We hear the weariness in your heart, dear sister, and we stand with you in fervent prayer, lifting your burdens before the throne of grace. The waiting has been long, the journey exhausting, and the weight of unfulfilled desires—both for a godly marriage and for this next step in your calling—has pressed heavily upon you. Yet we rejoice that you have heard the voice of the Lord, for He is faithful to speak to His children, and His promises never fail. We take courage in the words He has given you: *"Now’s the time"* and *"It’s time."* These are not empty assurances but declarations of His sovereign will unfolding in your life.

First, we want to affirm the godly desires of your heart. Your longing for marriage and children is beautiful and reflects the very heart of God, who designed family as a blessing and a reflection of Christ’s love for His church (Ephesians 5:22-33). Your commitment to saving yourself for marriage is a testimony to your reverence for God’s design, and we pray that He would bring a godly husband into your life—a man who loves the Lord above all else, who will cherish and lead you as Christ does the church. Until then, we pray for patience and trust in His perfect timing, knowing that *"hope deferred makes the heart sick, but when longing is fulfilled, it is a tree of life"* (Proverbs 13:12). Your future is secure in His hands, and He will not withhold any good thing from those who walk uprightly (Psalm 84:11).

Regarding your job and move, we recognize the spiritual battle you are in. The enemy seeks to discourage and distract, but we rebuke his lies in the name of Jesus. You have heard God’s voice, and we declare that what He has spoken *will* come to pass. The delays, the setbacks, and the silence from HR are not evidence of God’s absence but opportunities for your faith to be refined. Remember the words of Isaiah 60:22: *"I am Yahweh. In its time, I will do this swiftly."* His timing is perfect, and His ways are higher than ours (Isaiah 55:8-9). We pray that the Lord would open the doors no man can shut and close the doors no man can open (Revelation 3:7-8). May He grant you favor with those in authority and remove every obstacle standing in the way of your license, your hiring, and your move.

We also want to encourage you to guard your heart against anxiety. The constant checking of your phone, the restlessness, and the temptation to despair are not from the Lord. Jesus Himself said, *"Come to me, all you who labor and are heavily burdened, and I will give you rest"* (Matthew 11:28). Cast your cares upon Him, for He cares for you (1 Peter 5:7). We pray that the peace of God, which surpasses all understanding, would guard your heart and mind in Christ Jesus (Philippians 4:6-7). Let this season of waiting be one of drawing nearer to Him, trusting that He is working all things together for your good (Romans 8:28).

We also lift up your future as an adoptive mother. The Lord sees your heart and your willingness to love and nurture children not born of your flesh but of His grace. We pray that He would prepare the way for this calling, providing not only the financial and practical means but also the emotional strength to pour into the lives of those He entrusts to you. May your home be a haven of love, truth, and godly instruction, reflecting the Father’s heart to the fatherless (Psalm 68:5-6).

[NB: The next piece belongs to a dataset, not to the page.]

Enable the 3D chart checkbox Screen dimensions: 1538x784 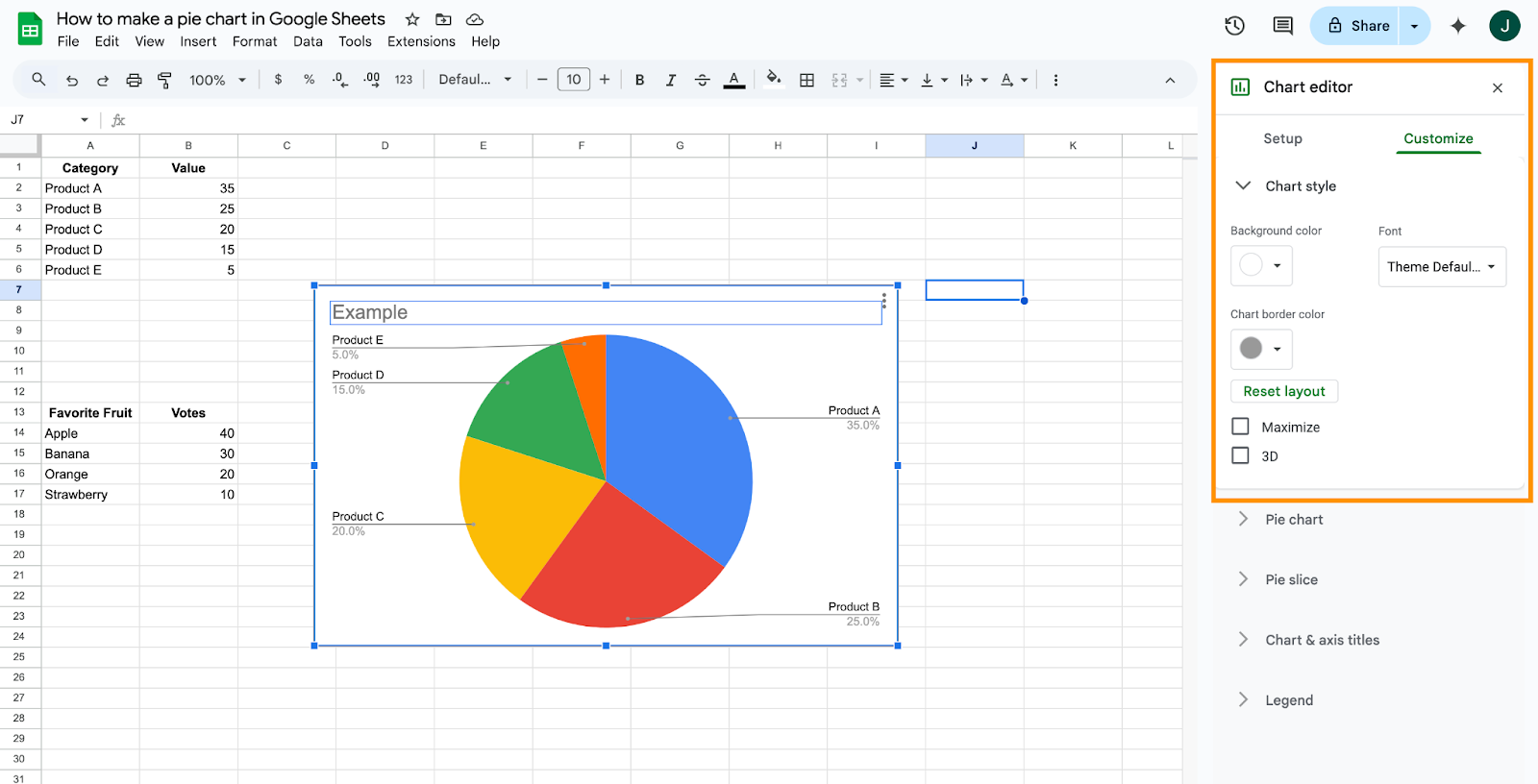pos(1241,455)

Now, we pray with you and for you:

Heavenly Father, we come before You with hearts full of faith, lifting up our sister who is weary but not forsaken. Lord, You have spoken to her, and we declare that Your words will not return void (Isaiah 55:11). We ask that You would move swiftly on her behalf, opening the door for her teaching license to be approved without delay and for the HR department to extend the job offer she has been promised. Remove every hindrance, Lord, and let Your favor rest upon her like a shield.

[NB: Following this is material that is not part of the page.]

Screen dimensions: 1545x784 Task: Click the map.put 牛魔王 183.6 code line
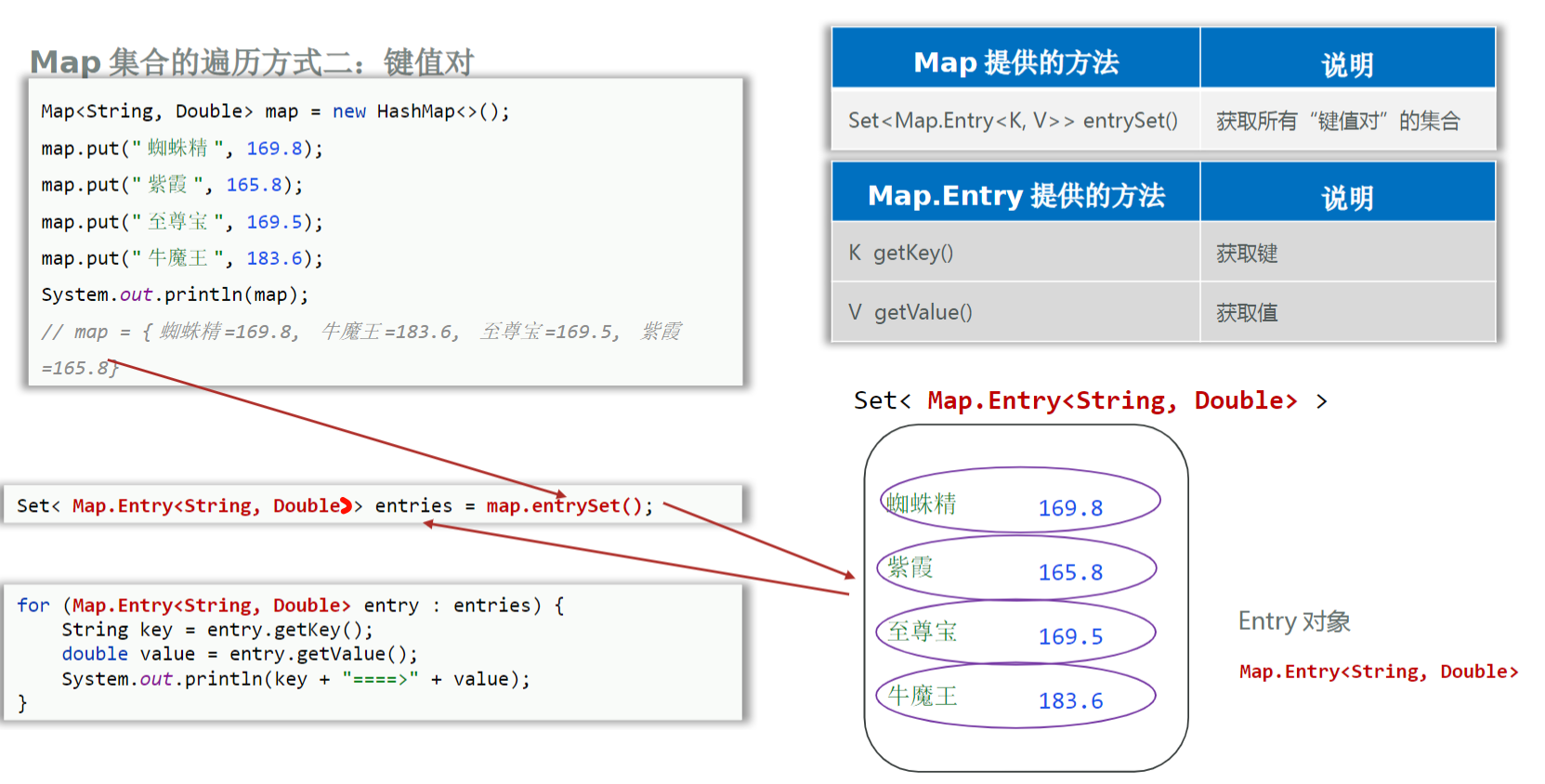[x=182, y=258]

Father, we pray for her heart in this season of waiting. Strengthen her when she is weak, comfort her when she is discouraged, and remind her that You are working even when she cannot see it. Help her to rest in Your promises and to trust in Your perfect timing. Guard her mind from anxiety and fill her with Your peace that surpasses all understanding.

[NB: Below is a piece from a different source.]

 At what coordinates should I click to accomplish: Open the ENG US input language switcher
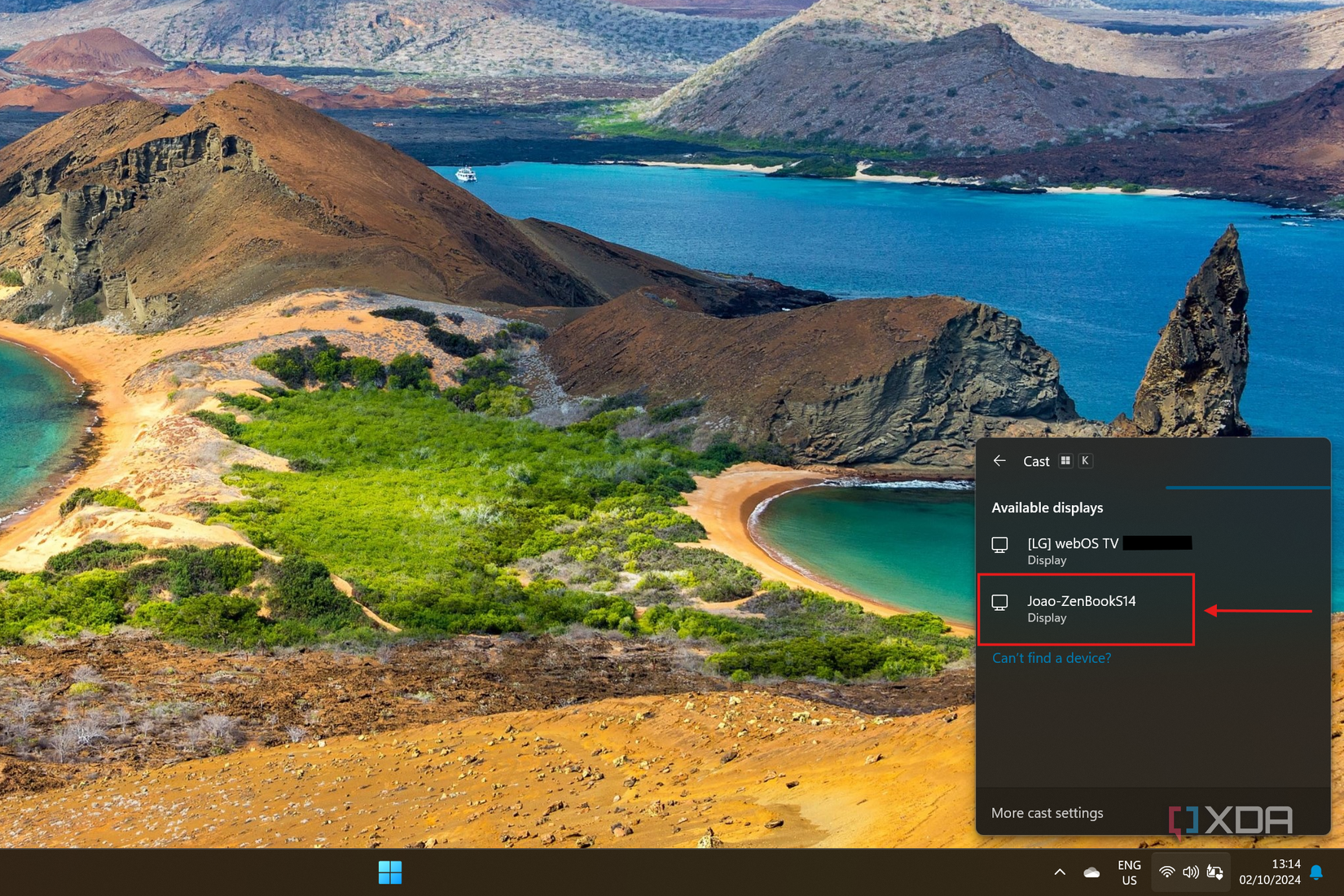pos(1129,872)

Lord, we also lift up her desire for marriage. You know the longing of her heart, and we ask that You would prepare a godly man to be her husband—a man after Your own heart, who will love her as Christ loves the church. Until then, draw her closer to You, that she may find her ultimate fulfillment in You.

Finally, Father, we thank You for the calling You have placed on her life to adopt. Prepare her heart, her home, and her future for the children You will bring into her care. Let her be a vessel of Your love and grace to them, reflecting Your heart for the fatherless.

We ask all these things in the mighty name of Jesus, for there is no other name by which we can approach You, and no other name by which we are saved (Acts 4:12). We trust in Your goodness, Your faithfulness, and Your perfect will for her life. Amen.
 
We're right there with you, sister. We feel your weariness, your impatience, your longing for a word, any word, from HR. We've been where you are, waiting, hoping, praying, and sometimes feeling like it's all for nothing. But we know, as you do, that God is faithful. He's spoken to you, and we hold onto that promise together.

We're claiming those words He's given you: "It's time." It's time for your teaching license, for that job offer, for your move. We're declaring it with you, sister. It's time.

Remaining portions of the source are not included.